Perhaps this is the root of some of the Republican discontent with colleges and universities, that institutions are indeed set up to foster this process of unmaking and remaking. There is an obvious tension between kenosis and training for employment and credentialing for the marketplace. When one chooses to become nothing what form they will take when remade is uncertain.
Personally, I find this thrilling, both as an individual who has had to re-invent himself several times over the years and as an instructor who gets to witness students forming themselves. The thought that I might be interested in indoctrinating them into becoming some kind of mini-me is anathema since that would ruin the whole process and I don’t like myself nearly enough to desire to create more of me. The fun is in seeing what students become under their own initiatives.
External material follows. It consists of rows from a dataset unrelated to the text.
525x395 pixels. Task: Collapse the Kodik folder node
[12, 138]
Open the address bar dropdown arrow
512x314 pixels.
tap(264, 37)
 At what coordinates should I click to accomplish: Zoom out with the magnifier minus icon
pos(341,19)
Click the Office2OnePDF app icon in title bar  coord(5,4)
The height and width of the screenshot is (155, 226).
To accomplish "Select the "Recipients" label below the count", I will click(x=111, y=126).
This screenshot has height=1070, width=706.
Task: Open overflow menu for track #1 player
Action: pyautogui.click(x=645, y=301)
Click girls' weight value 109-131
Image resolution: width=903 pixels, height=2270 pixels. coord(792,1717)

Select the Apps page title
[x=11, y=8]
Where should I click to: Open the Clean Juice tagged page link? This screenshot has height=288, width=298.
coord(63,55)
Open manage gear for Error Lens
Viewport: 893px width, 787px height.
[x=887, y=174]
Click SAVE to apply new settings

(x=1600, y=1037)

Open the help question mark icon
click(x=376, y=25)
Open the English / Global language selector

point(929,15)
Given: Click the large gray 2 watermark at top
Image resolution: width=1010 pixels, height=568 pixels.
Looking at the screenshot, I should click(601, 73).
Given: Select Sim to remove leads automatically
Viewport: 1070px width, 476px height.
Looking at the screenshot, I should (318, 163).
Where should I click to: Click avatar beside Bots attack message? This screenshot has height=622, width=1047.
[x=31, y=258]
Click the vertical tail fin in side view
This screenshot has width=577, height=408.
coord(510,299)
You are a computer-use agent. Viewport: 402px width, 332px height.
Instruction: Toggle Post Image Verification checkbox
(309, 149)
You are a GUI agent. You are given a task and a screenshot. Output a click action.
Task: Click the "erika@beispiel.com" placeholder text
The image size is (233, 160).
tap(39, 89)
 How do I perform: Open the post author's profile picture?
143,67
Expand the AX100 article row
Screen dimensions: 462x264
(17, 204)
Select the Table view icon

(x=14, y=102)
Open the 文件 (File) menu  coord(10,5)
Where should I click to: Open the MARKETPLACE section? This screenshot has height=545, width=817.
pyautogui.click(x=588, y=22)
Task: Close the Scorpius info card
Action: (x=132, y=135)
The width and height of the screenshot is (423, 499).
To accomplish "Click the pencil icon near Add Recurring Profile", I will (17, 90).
There are many problems with institutions – I write about them often – and instructors are not infallible – this guy, for example, seems to be up to some questionable stuff – but the vast majority of us are trying their best to do right by their students, regardless of who those students are and where they come from.
I’m sure this is entirely unconvincing to some. There is great investment in the myth of nefarious socialists brainwashing generations of students to hate America and its little dog too. I don’t know how to convince these folks otherwise. Do I point out that a lifelong Republican found no evidence that conservative students face no grade penalty from professors?
Do I tell the story of how I was invited to speak at a Cru (formerly Campus Crusade for Christ) dinner by two students who were convinced I was a believer (I am not) because of how often we spoke comfortably and at considerable about issues of faith in a contemporary literature class?
Nah. Those that are invested in the myth of a run amok faculty will not have it challenged. It is too useful, too convenient. I think it harms us all, but I’m an idealist that way. You might even call me a conservative since I think institutions of higher education are worth preserving, even as we invite more people who have not traditionally had access to them inside.
My only remedy is to just keep doing the job as best I can.